— Exercise objective —
Using the listing below, print exactly everything from the line with "Cookbook (598, 137)" down to the line with "[instagram] (451, 12)", both included, and nothing more.

— Data under study —
==============================
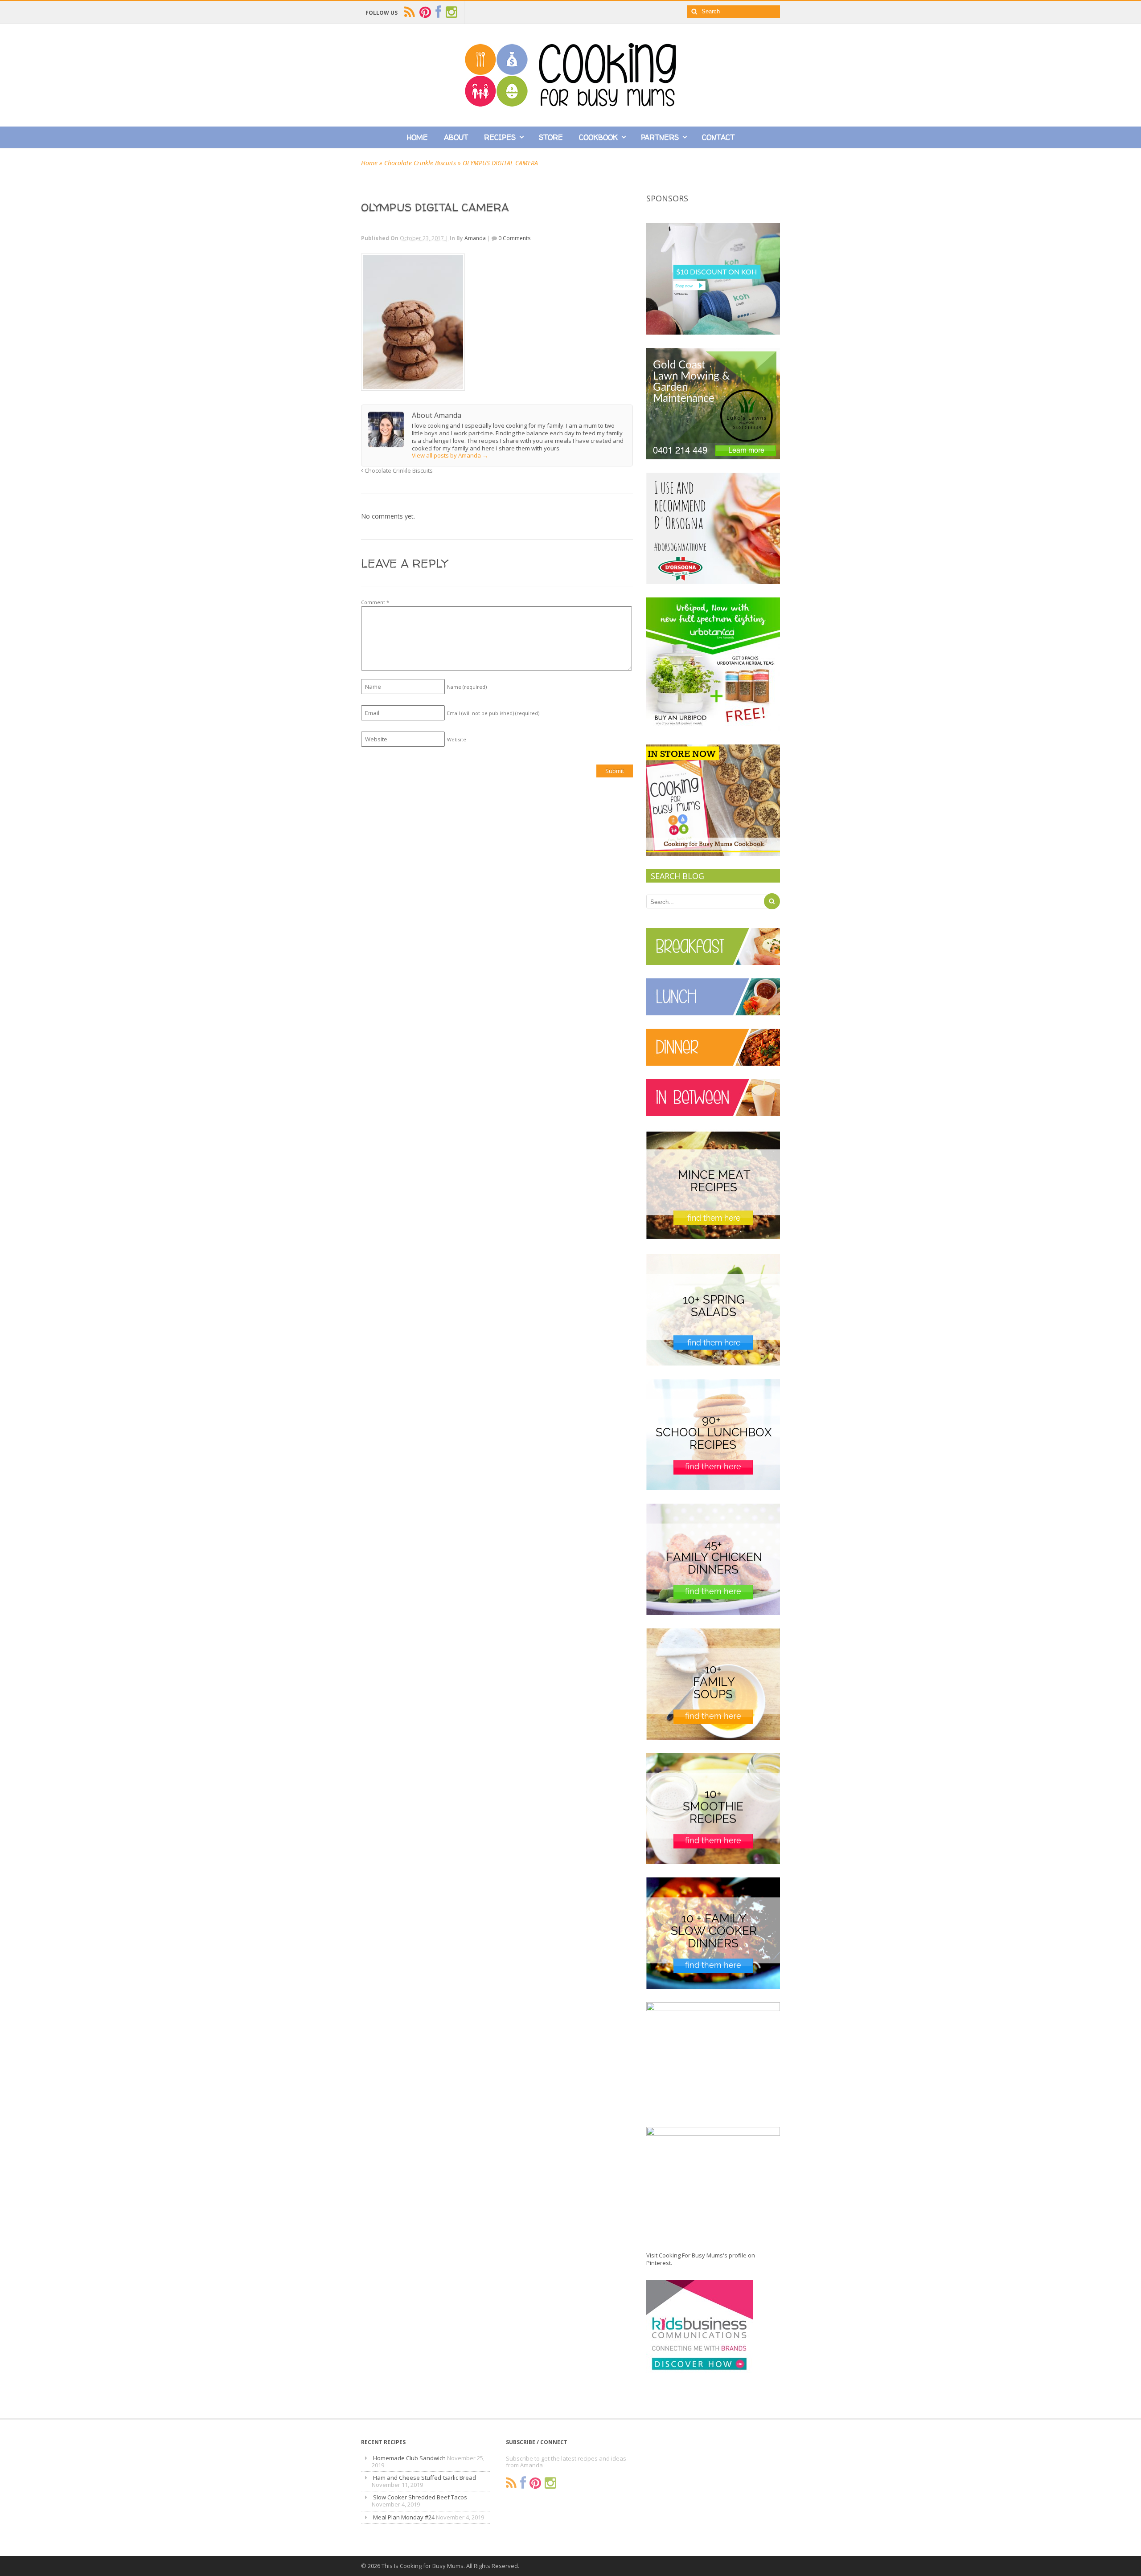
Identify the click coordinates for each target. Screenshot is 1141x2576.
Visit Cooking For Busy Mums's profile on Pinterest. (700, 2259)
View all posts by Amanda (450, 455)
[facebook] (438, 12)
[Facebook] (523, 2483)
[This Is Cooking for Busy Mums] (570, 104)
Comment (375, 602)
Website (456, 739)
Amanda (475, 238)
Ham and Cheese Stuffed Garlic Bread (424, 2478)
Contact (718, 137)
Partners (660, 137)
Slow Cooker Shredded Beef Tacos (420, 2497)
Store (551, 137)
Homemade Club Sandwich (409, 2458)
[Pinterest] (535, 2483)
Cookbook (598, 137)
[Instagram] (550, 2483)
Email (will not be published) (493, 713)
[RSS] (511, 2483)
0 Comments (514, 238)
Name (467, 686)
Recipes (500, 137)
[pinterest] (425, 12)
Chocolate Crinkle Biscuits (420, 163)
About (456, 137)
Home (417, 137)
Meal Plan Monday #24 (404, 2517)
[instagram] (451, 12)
==============================
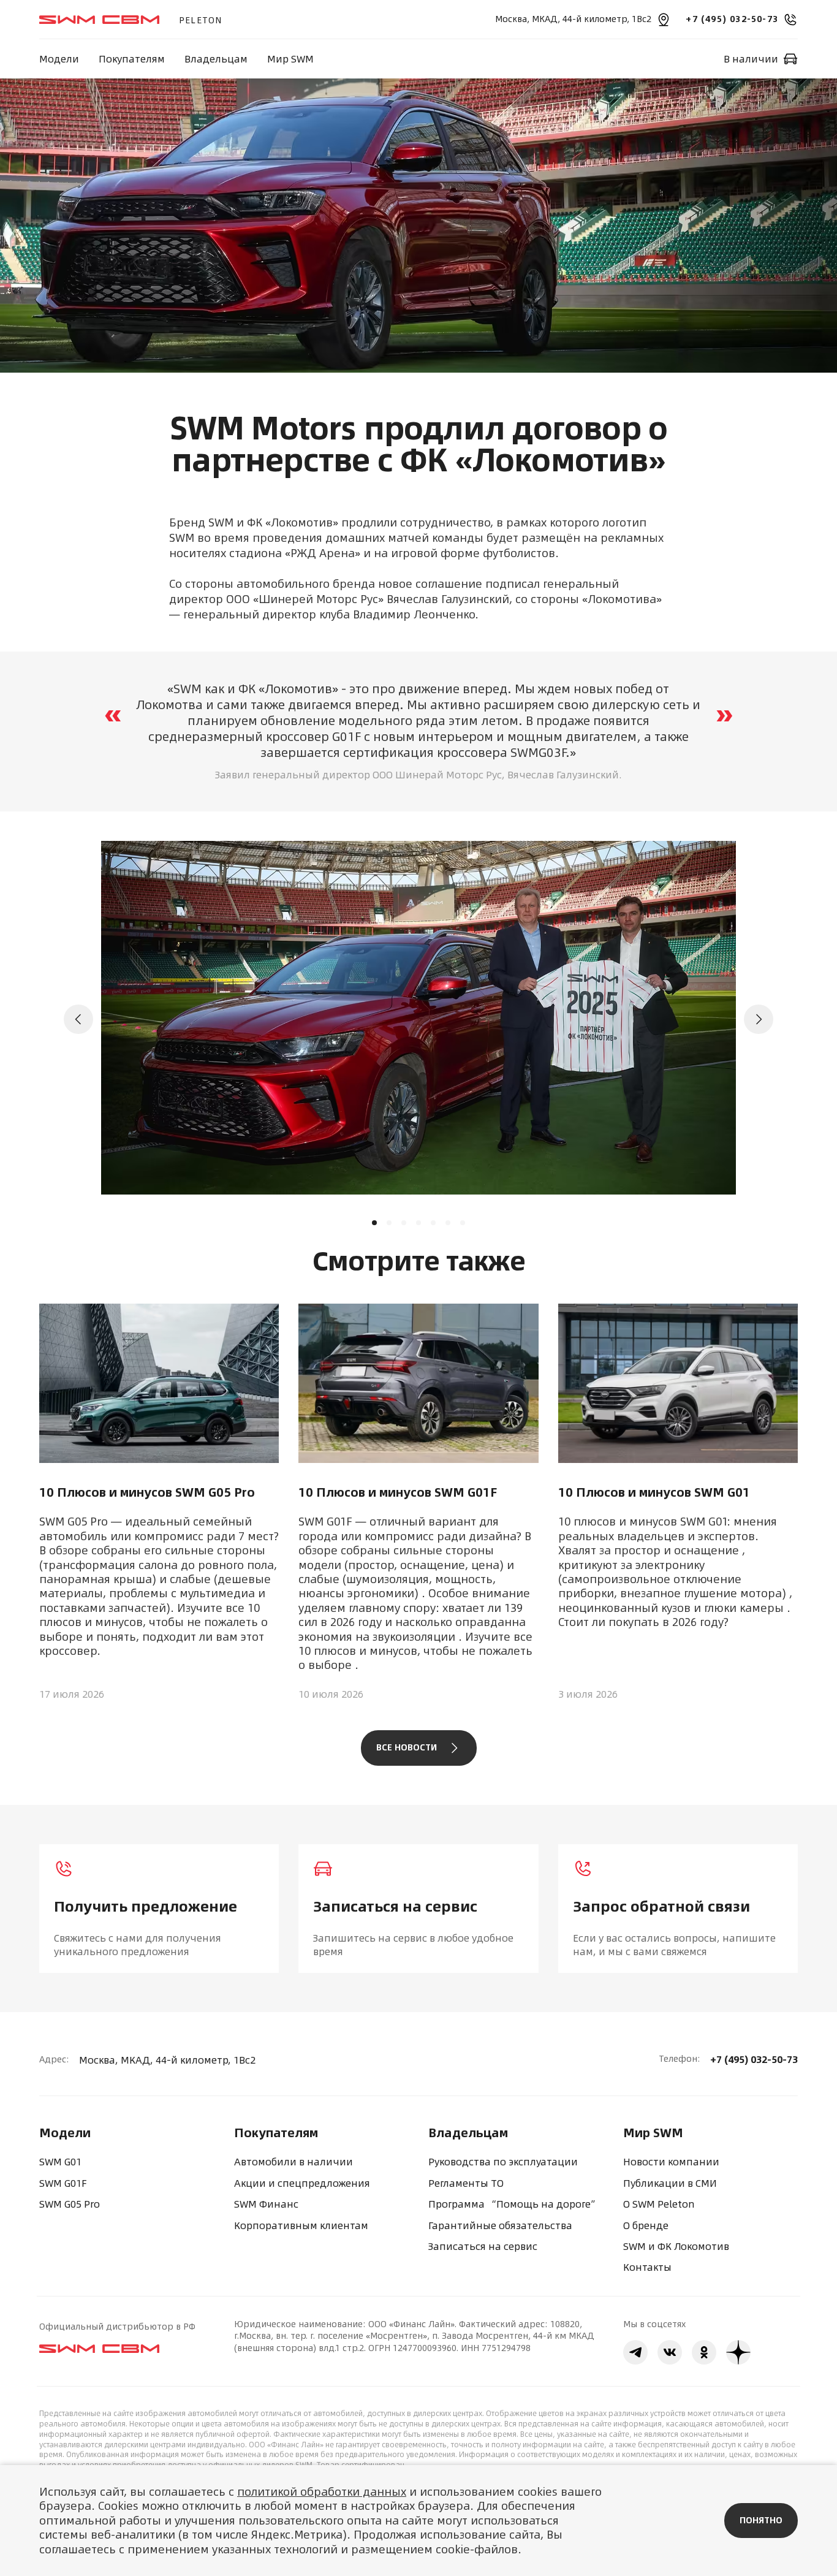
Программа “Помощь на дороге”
==============================
— Your solution —
Cookbook (598, 137)
[Instagram] (550, 2483)
Email (will not be published) (493, 713)
[RSS] (511, 2483)
0 Comments (514, 238)
Name (467, 686)
Recipes (500, 137)
[pinterest] (425, 12)
Chocolate Crinkle Biscuits (420, 163)
About (456, 137)
Home (417, 137)
Meal Plan Monday #24 (404, 2517)
[instagram] (451, 12)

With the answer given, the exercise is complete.